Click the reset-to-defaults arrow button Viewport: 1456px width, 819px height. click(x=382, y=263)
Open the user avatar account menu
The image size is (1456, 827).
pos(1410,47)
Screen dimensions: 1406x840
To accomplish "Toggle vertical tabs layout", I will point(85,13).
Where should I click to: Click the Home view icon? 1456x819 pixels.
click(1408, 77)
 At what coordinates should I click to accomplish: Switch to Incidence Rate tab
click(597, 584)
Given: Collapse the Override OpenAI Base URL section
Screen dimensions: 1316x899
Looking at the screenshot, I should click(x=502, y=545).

★ ★ ★ ★ ★

### [ACTION ITEM]
Your answer must be the line that contains "The image size is (1456, 827)." and every line after it to the end of the records, reproduced exactly.

### [WRITTEN ANSWER]
The image size is (1456, 827).
pos(1410,47)
Screen dimensions: 1406x840
To accomplish "Toggle vertical tabs layout", I will point(85,13).
Where should I click to: Click the Home view icon? 1456x819 pixels.
click(1408, 77)
 At what coordinates should I click to accomplish: Switch to Incidence Rate tab
click(597, 584)
Given: Collapse the Override OpenAI Base URL section
Screen dimensions: 1316x899
Looking at the screenshot, I should click(x=502, y=545).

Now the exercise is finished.